Qu'allait-il se passer à présent ? Quelques instants auparavant, sans même y réfléchir, elle avait songé à fuir. Mais maintenant, Lukka se demandait si c'était bien là sa meilleure option. Elle essaya d'imaginer la vie qui l'attendrait après cette nuit. Une vie de fugitive, à courir de cachette en cachette ? Elle pensa à ses parents. Tous deux avaient prévu de quitter la ville avec son jeune frère le lendemain. Mais il valait mieux pour eux qu'elle ne cherchât ni à se rendre à leur domicile, pourtant situé à quelques pas de son perchoir, ni à tenter de les rejoindre sur la route après leur départ. Elle n'avait, de toute manière, pas prévu de partir avec eux, et cela ne ferait que leur attirer des ennuis. Car, bien que l'on n'ait pas vu son visage, on finirait bien par l'identifier comme l'auteur des faits... « Ça m'apprendra à crier haut et fort que je tuerais tous ces porcs de mercenaires si l'occasion m'en était donnée ! », songea-t-elle.
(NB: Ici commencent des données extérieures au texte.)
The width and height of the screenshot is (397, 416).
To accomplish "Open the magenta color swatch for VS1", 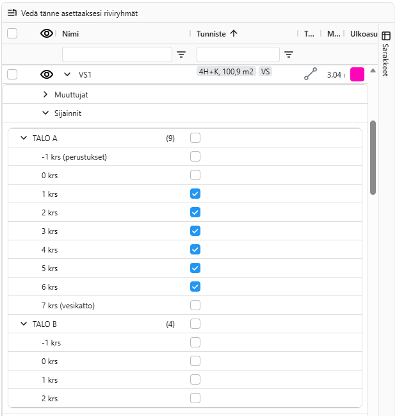I will (x=357, y=74).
Ne ferait-elle donc pas mieux de se rendre ? Non, certainement pas ! Cela reviendrait à se condamner ; d'abord à la torture puis à la potence. En Argon, personne n'ignorait cela : pas de pitié pour les individus qui montraient une quelconque désobéissance face aux représentants du pouvoir royal. Quant au sort réservé à ceux qui faisaient acte de rébellion, leurs crimes étaient punis de manières plus qu'exemplaires. Et Lukka avait déjà reçu un avertissement. En réalité, la jeune fille savait. Elle savait qu'une seule option s'offrait à elle : quitter Londwud et essayer de se faire oublier.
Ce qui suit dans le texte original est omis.